In 2009, Fireman Sam appeared with other animated children's TV characters in the Children in Need single The Official BBC Children in Need Medley. The single was put together by Peter Kay.

Fireman Sam was adapted into a live musical theatre show, which began touring the UK in June 2011.

In 2014, Amazon Prime redubbed Fireman Sam using American voices instead of British voices for children in the United States. However, the characters of Tom Thomas, Moose Roberts and Bella Lasagne have their regular, respective Australian, Canadian and Italian voices (instead of being dubbed with a US voice actor), due to their characters' accents. This cast includes the voices of Andrew Hodwitz, Jonah Ain, Chris D'Silva, Margaret Brock, Lily Cassano, Dave Pender Crichton, Jacob James, Scott Lancastle, Ashley Magwood, Michael Pongracz, Becky Shrimpton, Sarah Lynn Strange, Carter Treneer (later replaced by Mark Ricci), Joe Marth (later replaced by Dave MacRae), Adam Turgeon and Christa Clahane.

==Reception==
The ABC website said of the series, "All the characters blend together into an appealing mixture of fun and entertainment for children everywhere".

Common Sense Media recommended the 2005 series for ages three and up, praising it for showing how to "stay calm in a crisis" and rely on a team to solve problems. The American website found that the "distinctly Welsh characters, community, accents, and expressions may pose some minor comprehension problems for kids on this side of the pond", but considered it a useful example of life in another part of the world.

==Controversy==

A page from the Quran appearing in Fireman Sam

In July 2016, it was reported that a page briefly visible in Series 9, Episode 6, "Troubled Waters" – during a scene in which Elvis slips on a sheet of paper – appeared to contain text from the Quran, identified by a representative of a Muslim organization as verses 13–26 of Surah Mulk (67). Mattel apologised, withdrew the episode from broadcast, and ended its relationship with Xing Xing, the animation company responsible for the error. Mattel stated that someone from the animation company "thought they were just putting in random text. We have no reason to believe it was done maliciously."

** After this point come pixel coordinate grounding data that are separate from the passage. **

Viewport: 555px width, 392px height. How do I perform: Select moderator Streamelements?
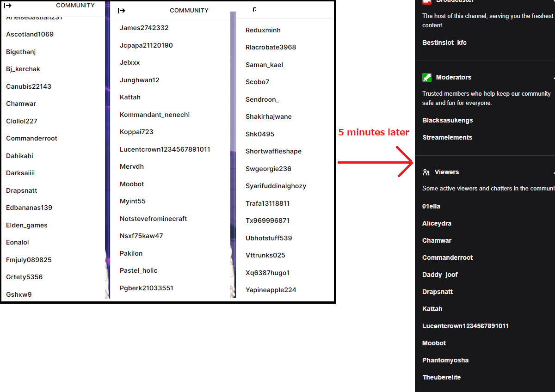pyautogui.click(x=447, y=137)
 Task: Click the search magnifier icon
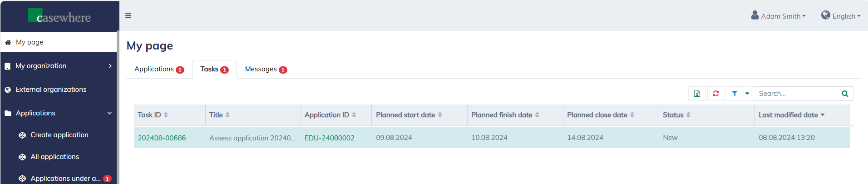coord(845,94)
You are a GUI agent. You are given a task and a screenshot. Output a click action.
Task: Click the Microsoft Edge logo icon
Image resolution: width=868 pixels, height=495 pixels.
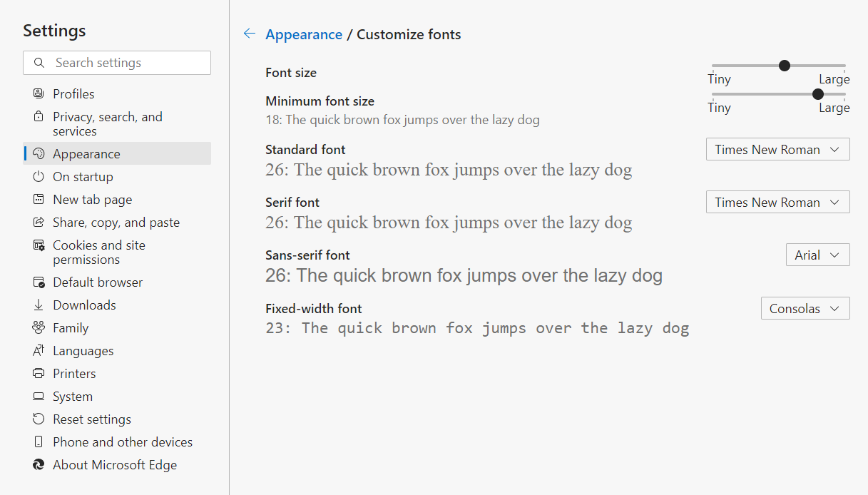coord(39,465)
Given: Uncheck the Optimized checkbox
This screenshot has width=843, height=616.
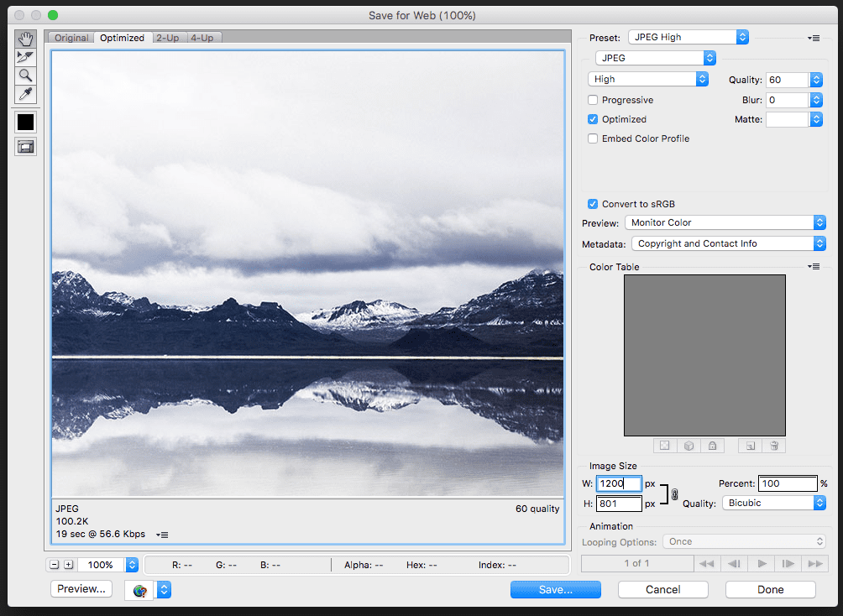Looking at the screenshot, I should pos(593,119).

Though expected to be withdrawn permanently, the episode was instead edited to make the paper blank, so the television networks were still able to broadcast it. The BBC received more than 1,000 complaints and referred them to Channel 5, as it had not aired Fireman Sam since 2008. Ofcom decided not to investigate the episode stating that even at the highest resolution it was impossible to tell if the text was from the Quran or not.